Although the efficacy and safety of Guben Kechuan Granules are currently under investigation in clinical studies [ChiCTR2300078017], comprehensive data on its therapeutic effects in CB remain limited. This study aims to evaluate the efficacy and safety of Guben Kechuan Granules in CB patients through a multi-center, randomized controlled trial. To provide a comparative assessment, we include Guilong Kechuanning Capsule— a treatment with established efficacy for CB— as a positive control, while a subject education group serves as the blank control. Guilong Kechuanning Capsule was selected based on its documented effectiveness in CB treatment and widespread clinical use, serving as a credible active comparator. This study is distinguished by its 48-week duration and real-world observation of AECB episodes, providing a more comprehensive evaluation of long-term efficacy.
Material and Methods
Participant Recruitment and Study Design
This multi-center, randomized, controlled trial (Chinese Clinical Trial Registry; registration number: ChiCTR2200063321) was initiated by Hangzhou Zhongmei Huadong Pharmaceutical Co., Ltd (Zhejiang, China) and conducted by China-Japan Friendship Hospital (Beijing, China). The study aimed to evaluate the efficacy and safety of Guben Kechuan Granules in improving clinical symptoms of chronic bronchitis and was carried out in compliance with the Declaration of Helsinki, Good Clinical Practice (GCP) guidelines, and Chinese regulatory requirements.

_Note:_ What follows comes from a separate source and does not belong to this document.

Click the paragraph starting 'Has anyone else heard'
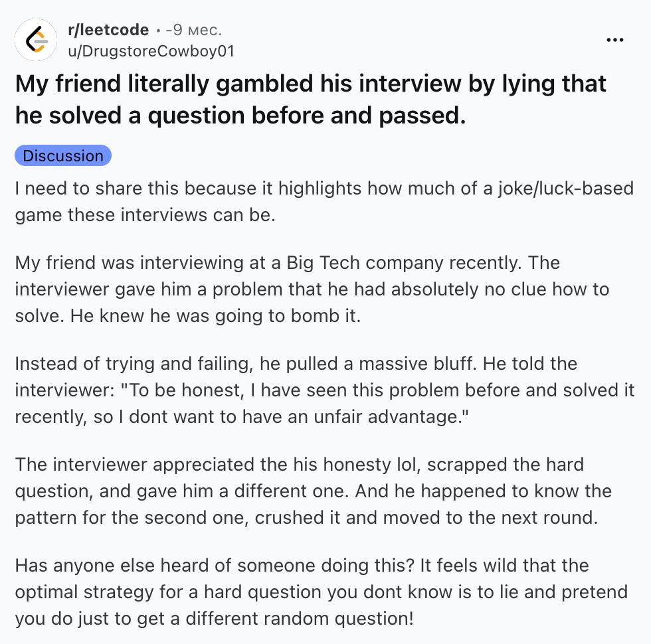The height and width of the screenshot is (644, 651). (322, 592)
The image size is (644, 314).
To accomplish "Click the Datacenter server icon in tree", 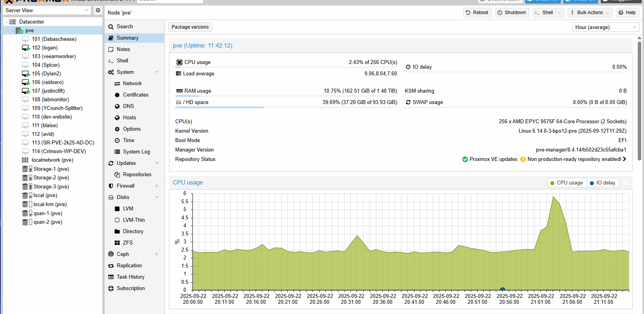I will tap(13, 22).
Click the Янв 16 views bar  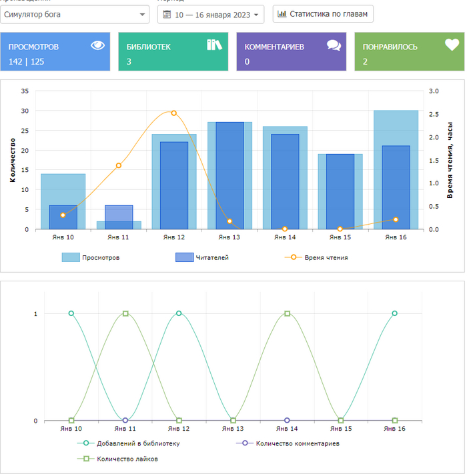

Participants were recruited continuously from November 2022 to March 2023 from multiple hospitals across China, including from the China-Japan Friendship Hospital, Taiyuan Central Hospital, Ningbo Traditional Chinese Medicine Hospital, People’s Hospital of Xiangtan County, Hospital of Sanyuan County, People’s Hospital of Xindu District (Xingtai City), People’s Hospital of Yanggu County, People’s Hospital of Mengyin County, Longhua County Traditional Chinese Medicine Hospital, and Xiyang Public Hospital.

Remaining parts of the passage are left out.